Görevler ▸
A: Sayfaya göre Azerbaycan, üçlü format yöntemiyle hangi ülkelerle ilişkilerini niteliksel yeni seviyeye yükseltmiştir?
B: Sayfadaki "Bilindiği gibi, Güney Kafkasya dünyanın jeopolitik açıdan en zor bölgelerinden sayılır." cümlesini İngilizceye çevirin.

BAKÜ’NÜN YENİ GİRİŞİMLERİ: ÜÇLÜ FORMATIN AVANTAJLARI

upa-admin 18 Haziran 2014 1.972 Okunma 0
BAKÜ’NÜN YENİ GİRİŞİMLERİ: ÜÇLÜ FORMATIN AVANTAJLARI

Azerbaycan diplomasisi başarılar kazanmaya devam ediyor. Son zamanlarda Cumhurbaşkanı`nın girişimi ile işbirliğinin üçlü formatı sıkça kullanılıyor. Bu yöntemle Azerbaycan; Türkiye, Gürcistan, İran ve Türkmenistan’la ilişkileri niteliksel yeni seviyeye yükseltebilmiştir. Şüphesiz, bu, diplomasi tarihinde bir yenilik gibi öğrenilecek. Aynı zamanda, bu formatın somut jeopolitik sonuçlarının analizi ilginçtir. Teorik ve pratik olarak ikili formattan üçlü formata geçişin özelliklerini araştırmak gerekir. Tüm durumlarda Azerbaycan yönetiminin dış politikaya yaratıcı yaklaşımı ve değişen jeopolitik dinamiğine uygun işbirliği yöntemleri arayışını durdurmaması ortadadır.

Üçlü Formata Geçiş: Azerbaycan’ın Yeni Girişimi

Modern diplomasi esnek yöntemleri daha çok tercih ediyor. Uzmanlar düşünüyorlar ki, yeni tarihi şartlar kapsamında devletlerarası ilişkilerin düzenlenmesi bütün diplomasinin içeriğini yenileyebilir. Burada gerçeklik vardır. Çünkü şimdi jeosiyasette, uluslararası ilişkiler sisteminde ve hukukta süreçler hızla gelişmektedir ve önceki zamanlarda gözlenmeyen faktörler kendini gösteriyor. Bazen bölgesel ve küresel çapta olaylar keskin çelişkiler ve karmaşık hareketler ile karakterize ediliyor. Böyle durumlarda siyasi-diplomatik etkinlikte yeni yaklaşımlara, sıradışı formatlara el atmak gerekir.

Bilindiği gibi, Güney Kafkasya dünyanın jeopolitik açıdan en zor bölgelerinden sayılır. Özellikle, son 20 yılda burada keskinliği ile seçilen süreçler oluşur. Bir yandan, büyük devletler kendi çıkarlarını sağlamak için baskılar yapıyorlar, diğer yandan ise, bazı ülkeler bağımsız dış politika yürütemiyor. Bu iki faktörün ortak etkisi sonucunda Güney Kafkasya’nın jeopolitik manzarası hayli karmaşık hale gelmiş.

Veri Kesiti ▸
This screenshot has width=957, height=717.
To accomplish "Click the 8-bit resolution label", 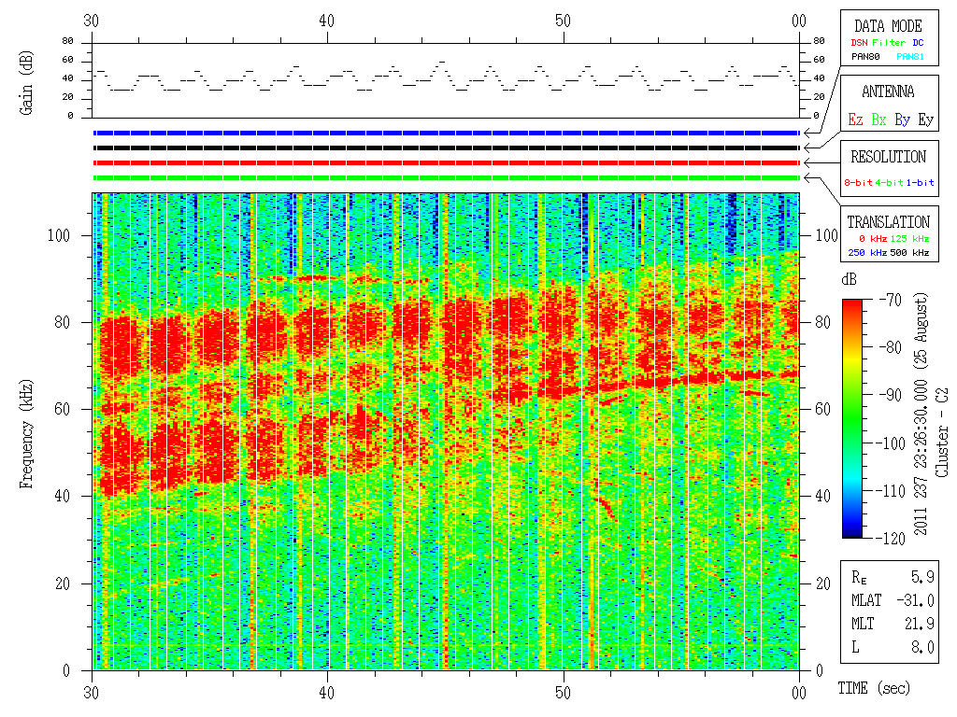I will point(860,183).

Çözülmüş Problemler ▸
A: Türkiye, Gürcistan, İran ve Türkmenistan.

B: As is known, the South Caucasus is considered one of the most geopolitically difficult regions in the world.